**Выбранный фрагмент**
*****

|
Зилант : Сборник искусства. — Казань, 1913Зилант : Сборник искусства / А. Мантель, Г. Лукомский, Моклер, И. Рукавишников, Черубина-де-Габриак, Л. Брюллова, Евг. Тарасов, Л. Огнев, В. Бородаевский, Ф. Валлотон, К. Сомов, Рит. — Казань : Издательство „На Рассвете“, 1913. — [2], 67 с., ил.Зилантъ : Сборникъ искусства / А. Мантель, Г. Лукомскій, Моклеръ, И. Рукавишниковъ, Черубина-де-Габріакъ, Л. Брюллова, Евг. Тарасовъ, Л. Огневъ, В. Бородаевскій, Ф. Валлотонъ, К. Сомовъ, Ритъ. — Казань : Издательство „На Разсвѣте“, 1913. — [2], 67 с., ил.СОДЕРЖАНИЕ.
Литературный отдел:
„С. Ю. Судейкин“ ..А. Мантель.
„О новом быте“ (по поводу работ Б. М. Кустодиева). Г. Лукомский.
„Графика в искусстве“ .Моклер.
„Г. К. Астапов“ (некролог) ..А. Мантель.
„В. Бородаевский“ .М. A. К.
Стихи: И. Рукавишникова, Черубины-де-Габриак, Л. Брюлловой, Л. Огнева, Евг. Тарасова, В. Бородаевского.
Художественный отдел:
С. Ю. Судейкин, Ф. Валлотон.
Виньетки: К. Сомова, П. Рита, Ф. Валлотона.
Гравюры на дереве Ф. Валлотона перепечатаны из жж. „Мир Искусства” и „Аполлон“.
Под редакцией Н. Ильина.
Моклер„Графика в искусстве“
В последнее время идея графики стала лозунгом каких-то заново опознанных стремлений; в ней бьется живая кровь новых претворений. Наступает одна из тех эпох, когда графика подымается на гребне волны; и затем, когда свершится срок, она снова вернется в вечно живые недра, где хранятся сокровища человеческого творчества. Есть закон этого возвращения и, очевидно, оно наступает в силу каких-то подпочвенных психологических причин. Но на поверхности искусства графическое понимание является каждый раз вполне свободным открытием, прозреньем нового языка и новой формы для изменившегося содержания.

*****

**Записанные данные**
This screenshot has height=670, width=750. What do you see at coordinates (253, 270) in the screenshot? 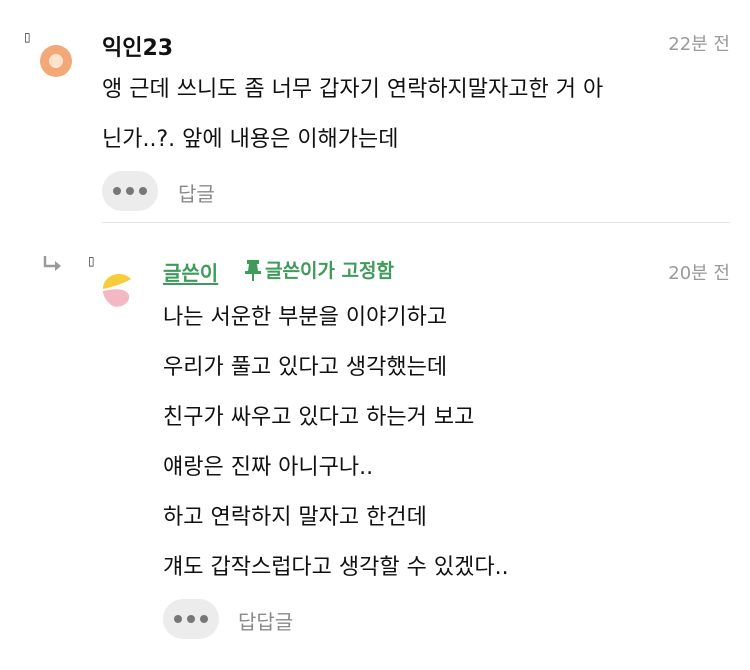
I see `pin-icon` at bounding box center [253, 270].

*****

**Задание**
Из каких журналов, согласно описанию сборника «Зилант», перепечатаны гравюры на дереве Ф. Валлотона?

**Ответ**
Из журналов «Мир Искусства» и «Аполлон».